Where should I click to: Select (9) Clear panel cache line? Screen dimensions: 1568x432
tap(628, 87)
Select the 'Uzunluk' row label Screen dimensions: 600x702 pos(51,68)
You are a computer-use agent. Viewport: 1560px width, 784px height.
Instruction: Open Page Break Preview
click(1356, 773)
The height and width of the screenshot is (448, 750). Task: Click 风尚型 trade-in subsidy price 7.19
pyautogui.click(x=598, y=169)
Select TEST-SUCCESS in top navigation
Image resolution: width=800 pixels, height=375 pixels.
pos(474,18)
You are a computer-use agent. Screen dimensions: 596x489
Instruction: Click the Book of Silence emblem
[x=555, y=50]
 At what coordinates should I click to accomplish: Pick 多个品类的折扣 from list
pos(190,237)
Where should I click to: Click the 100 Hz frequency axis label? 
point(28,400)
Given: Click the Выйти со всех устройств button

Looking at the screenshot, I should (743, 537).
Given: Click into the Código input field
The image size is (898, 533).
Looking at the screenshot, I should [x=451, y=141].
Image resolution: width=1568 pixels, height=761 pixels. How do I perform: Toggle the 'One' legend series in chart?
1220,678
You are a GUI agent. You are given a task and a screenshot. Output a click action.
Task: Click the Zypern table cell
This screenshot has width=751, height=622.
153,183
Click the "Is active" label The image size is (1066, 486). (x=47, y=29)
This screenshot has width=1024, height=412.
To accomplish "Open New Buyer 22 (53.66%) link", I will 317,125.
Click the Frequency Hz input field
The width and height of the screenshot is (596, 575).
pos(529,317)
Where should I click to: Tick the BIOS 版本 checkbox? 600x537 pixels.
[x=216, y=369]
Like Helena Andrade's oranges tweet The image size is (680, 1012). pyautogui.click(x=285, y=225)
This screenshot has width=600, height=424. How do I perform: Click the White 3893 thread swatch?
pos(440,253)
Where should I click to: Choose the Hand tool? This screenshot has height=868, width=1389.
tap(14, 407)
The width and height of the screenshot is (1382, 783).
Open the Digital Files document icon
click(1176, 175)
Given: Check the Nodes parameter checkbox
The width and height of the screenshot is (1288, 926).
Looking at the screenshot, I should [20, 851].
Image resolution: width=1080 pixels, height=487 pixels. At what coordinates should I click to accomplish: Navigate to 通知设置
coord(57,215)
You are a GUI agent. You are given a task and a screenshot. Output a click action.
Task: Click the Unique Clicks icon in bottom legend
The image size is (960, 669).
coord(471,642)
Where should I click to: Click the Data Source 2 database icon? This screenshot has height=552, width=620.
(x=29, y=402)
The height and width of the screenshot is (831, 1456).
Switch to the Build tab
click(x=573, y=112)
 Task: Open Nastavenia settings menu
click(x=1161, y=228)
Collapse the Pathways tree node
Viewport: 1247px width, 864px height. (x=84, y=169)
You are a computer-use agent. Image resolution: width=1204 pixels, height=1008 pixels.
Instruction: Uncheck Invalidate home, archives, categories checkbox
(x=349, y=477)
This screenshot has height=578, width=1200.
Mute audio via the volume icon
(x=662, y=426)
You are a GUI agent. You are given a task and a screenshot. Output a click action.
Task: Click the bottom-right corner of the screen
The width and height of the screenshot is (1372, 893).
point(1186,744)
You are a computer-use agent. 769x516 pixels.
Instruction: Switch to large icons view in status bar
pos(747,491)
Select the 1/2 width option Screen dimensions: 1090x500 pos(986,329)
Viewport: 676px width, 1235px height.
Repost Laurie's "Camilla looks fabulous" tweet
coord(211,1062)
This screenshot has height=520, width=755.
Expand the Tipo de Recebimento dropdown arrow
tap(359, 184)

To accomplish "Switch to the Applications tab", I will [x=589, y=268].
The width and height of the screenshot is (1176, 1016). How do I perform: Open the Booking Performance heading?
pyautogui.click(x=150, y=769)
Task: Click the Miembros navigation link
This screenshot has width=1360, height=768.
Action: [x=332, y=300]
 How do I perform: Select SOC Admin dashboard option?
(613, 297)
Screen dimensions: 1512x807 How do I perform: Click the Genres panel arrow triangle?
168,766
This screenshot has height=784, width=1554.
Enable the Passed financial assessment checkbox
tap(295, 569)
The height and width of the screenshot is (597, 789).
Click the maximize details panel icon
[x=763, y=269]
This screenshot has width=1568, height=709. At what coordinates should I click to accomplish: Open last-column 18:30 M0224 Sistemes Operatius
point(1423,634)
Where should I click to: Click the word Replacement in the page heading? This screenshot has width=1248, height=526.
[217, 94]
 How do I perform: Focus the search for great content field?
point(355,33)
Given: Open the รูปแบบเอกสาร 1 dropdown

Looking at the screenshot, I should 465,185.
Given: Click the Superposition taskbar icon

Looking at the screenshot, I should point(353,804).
■ ■ ■ ■ ■
Exercise directions: Render the entries from the start of the records up to and including the line with "click(1356, 773)" as a two-column CSV with the headers input and output, one row per entry. Put each field in quotation marks and replace any line breaks with spaces.

Result of the task:
input,output
"Where should I click to: Select (9) Clear panel cache line? Screen dimensions: 1568x432","tap(628, 87)"
"Select the 'Uzunluk' row label Screen dimensions: 600x702","pos(51,68)"
"You are a computer-use agent. Viewport: 1560px width, 784px height. Instruction: Open Page Break Preview","click(1356, 773)"